[VOTRE TÂCHE] Mettez à jour le passage de l'intervention sur la bioéthique qui s'ouvre sur les mots « Jean-François Mattei, ancien » et se termine par « qui se pose. » : recopiez-le en remplaçant « comité d'éthique » par « conseil d'éthique ».

Intervention de Jean-François Mattei

Réunion du mercredi 19 septembre 2018 à 17h15
Mission d'information sur la révision de la loi relative à la bioéthique

Jean-François Mattei, ancien ministre de la santé, président du comité d'éthique de l'Académie de médecine :

S'agissant de l'extension de l'AMP, le comité d'éthique de l'Académie de médecine, contrairement à l'Ordre des médecins, estime que l'aspect sociétal n'est pas de sa compétence et n'a pas souhaité prendre parti. Pour nous, la question n'est pas celle des femmes, car toute femme peut éprouver un désir de maternité, se sentir capable d'éduquer un enfant et avoir envie d'aimer un enfant, mais celle de l'enfant. Et si j'ai bien compris la réponse que vous a faite l'Ordre des médecins, il n'a été question que de la souffrance d'un couple qu'il faut aider – mais l'enfant n'est pas un médicament ! Il faut aussi parler de la souffrance éventuelle d'un enfant né sans père ; c'est la seule question qui se pose.

Concevoir délibérément un enfant sans père est contraire à tous nos repères anthropologiques et culturels ; pour nous, l'absence de père biologique et de père social est une rupture anthropologique. C'est bien l'enfant, dont on parle trop peu, qui est au coeur de la question. Naturellement, et probablement comme vous, comme le CCNE et comme d'autres, nous avons fait des recherches bibliographiques et entendu de très nombreux spécialistes. Comme il en ressort qu'aucun argument formel ne permet de trancher, de dire qu'il n'y a pas de conséquences ou qu'il y en a, nous sommes plutôt enclins à ne pas conclure mais à invoquer le principe de précaution. Je le suis d'autant plus que, par expérience personnelle – mais elle est partagée par beaucoup –, je suis, en tant que généticien, impliqué dans l'insémination artificielle avec sperme de donneur pour sélectionner les donneurs et approuver les indications, et je puis vous dire qu'un certain nombre d'adolescents et de jeunes adultes, apprenant qu'ils sont nés de père anonyme, entrent de manière quasi obsessionnelle dans la recherche de ce père, sans pour autant trouver leur équilibre psychologique. Il en est de même pour l'accouchement sous X. J'ai participé à l'élaboration de deux lois, l'une en 1996 sur l'adoption nationale, l'autre en 2000 sur l'adoption internationale ; dans les deux cas, l'importance de connaître ses origines biologiques apparaît.

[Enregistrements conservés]
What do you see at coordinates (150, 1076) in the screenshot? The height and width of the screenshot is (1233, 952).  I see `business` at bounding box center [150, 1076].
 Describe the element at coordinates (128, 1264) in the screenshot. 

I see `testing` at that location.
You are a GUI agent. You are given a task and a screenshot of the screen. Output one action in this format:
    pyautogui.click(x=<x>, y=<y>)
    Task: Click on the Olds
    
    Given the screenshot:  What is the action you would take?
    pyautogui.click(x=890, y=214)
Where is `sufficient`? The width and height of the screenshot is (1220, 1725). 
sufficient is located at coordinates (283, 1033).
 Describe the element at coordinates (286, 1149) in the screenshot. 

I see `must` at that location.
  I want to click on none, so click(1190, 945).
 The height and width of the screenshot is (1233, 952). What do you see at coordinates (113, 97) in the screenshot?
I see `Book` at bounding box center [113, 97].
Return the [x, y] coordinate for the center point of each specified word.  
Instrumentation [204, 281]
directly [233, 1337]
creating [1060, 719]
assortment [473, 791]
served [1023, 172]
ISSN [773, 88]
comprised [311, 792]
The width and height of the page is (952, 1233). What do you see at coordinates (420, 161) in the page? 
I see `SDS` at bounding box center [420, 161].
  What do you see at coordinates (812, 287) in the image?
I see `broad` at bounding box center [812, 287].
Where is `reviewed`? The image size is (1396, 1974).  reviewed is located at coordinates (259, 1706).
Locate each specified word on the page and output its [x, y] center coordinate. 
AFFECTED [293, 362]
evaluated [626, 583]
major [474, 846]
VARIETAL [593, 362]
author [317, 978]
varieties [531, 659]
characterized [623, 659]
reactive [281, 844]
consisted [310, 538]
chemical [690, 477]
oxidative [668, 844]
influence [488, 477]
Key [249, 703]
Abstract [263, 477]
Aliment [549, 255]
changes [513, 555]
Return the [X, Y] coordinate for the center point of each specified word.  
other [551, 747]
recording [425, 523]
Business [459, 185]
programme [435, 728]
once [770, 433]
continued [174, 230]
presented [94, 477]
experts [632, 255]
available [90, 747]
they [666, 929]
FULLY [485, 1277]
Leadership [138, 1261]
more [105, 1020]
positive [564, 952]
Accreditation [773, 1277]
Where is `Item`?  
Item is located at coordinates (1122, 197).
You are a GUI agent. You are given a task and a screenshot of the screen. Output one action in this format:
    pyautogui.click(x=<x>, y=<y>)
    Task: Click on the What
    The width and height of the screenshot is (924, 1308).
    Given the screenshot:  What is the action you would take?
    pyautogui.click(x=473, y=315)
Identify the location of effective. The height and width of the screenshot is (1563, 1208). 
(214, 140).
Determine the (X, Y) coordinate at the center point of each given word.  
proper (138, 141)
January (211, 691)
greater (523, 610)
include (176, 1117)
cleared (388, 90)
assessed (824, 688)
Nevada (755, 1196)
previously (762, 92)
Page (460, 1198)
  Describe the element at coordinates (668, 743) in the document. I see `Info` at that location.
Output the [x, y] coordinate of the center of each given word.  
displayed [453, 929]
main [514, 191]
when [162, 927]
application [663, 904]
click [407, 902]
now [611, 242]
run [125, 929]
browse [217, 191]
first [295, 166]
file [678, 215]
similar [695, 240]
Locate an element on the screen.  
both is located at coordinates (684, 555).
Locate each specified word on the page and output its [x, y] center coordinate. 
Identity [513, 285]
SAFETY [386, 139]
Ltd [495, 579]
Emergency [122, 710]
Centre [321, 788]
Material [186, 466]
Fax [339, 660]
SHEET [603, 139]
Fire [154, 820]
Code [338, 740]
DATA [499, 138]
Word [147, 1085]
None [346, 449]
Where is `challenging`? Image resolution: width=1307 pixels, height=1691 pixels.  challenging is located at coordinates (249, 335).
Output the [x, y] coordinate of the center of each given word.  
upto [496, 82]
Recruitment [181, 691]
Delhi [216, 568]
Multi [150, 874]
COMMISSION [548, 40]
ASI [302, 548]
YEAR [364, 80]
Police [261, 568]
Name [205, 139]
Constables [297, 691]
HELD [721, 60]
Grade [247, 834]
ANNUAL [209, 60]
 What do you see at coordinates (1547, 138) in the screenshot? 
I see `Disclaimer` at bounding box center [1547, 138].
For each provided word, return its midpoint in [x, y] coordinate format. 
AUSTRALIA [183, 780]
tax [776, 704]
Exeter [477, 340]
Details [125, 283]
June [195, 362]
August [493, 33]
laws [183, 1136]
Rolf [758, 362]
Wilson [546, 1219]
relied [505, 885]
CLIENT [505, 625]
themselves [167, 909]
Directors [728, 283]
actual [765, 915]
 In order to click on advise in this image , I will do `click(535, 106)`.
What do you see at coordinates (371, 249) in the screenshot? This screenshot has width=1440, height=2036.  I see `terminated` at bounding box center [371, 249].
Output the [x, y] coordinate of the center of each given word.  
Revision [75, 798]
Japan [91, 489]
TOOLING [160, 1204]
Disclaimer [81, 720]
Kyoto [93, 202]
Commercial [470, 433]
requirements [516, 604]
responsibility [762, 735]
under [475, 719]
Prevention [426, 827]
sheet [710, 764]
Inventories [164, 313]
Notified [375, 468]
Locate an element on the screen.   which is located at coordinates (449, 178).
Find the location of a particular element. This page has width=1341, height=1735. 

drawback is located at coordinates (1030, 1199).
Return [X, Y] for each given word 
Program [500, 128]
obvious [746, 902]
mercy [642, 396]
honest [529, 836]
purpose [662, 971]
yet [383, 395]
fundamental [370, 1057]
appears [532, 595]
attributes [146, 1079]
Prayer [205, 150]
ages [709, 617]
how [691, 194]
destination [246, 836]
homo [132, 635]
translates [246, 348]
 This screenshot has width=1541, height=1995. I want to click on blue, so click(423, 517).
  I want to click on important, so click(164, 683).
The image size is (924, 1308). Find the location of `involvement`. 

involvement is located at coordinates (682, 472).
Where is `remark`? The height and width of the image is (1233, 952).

[VOTRE RÉPONSE]
Jean-François Mattei, ancien ministre de la santé, président du conseil d'éthique de l'Académie de médecine :

S'agissant de l'extension de l'AMP, le conseil d'éthique de l'Académie de médecine, contrairement à l'Ordre des médecins, estime que l'aspect sociétal n'est pas de sa compétence et n'a pas souhaité prendre parti. Pour nous, la question n'est pas celle des femmes, car toute femme peut éprouver un désir de maternité, se sentir capable d'éduquer un enfant et avoir envie d'aimer un enfant, mais celle de l'enfant. Et si j'ai bien compris la réponse que vous a faite l'Ordre des médecins, il n'a été question que de la souffrance d'un couple qu'il faut aider – mais l'enfant n'est pas un médicament ! Il faut aussi parler de la souffrance éventuelle d'un enfant né sans père ; c'est la seule question qui se pose.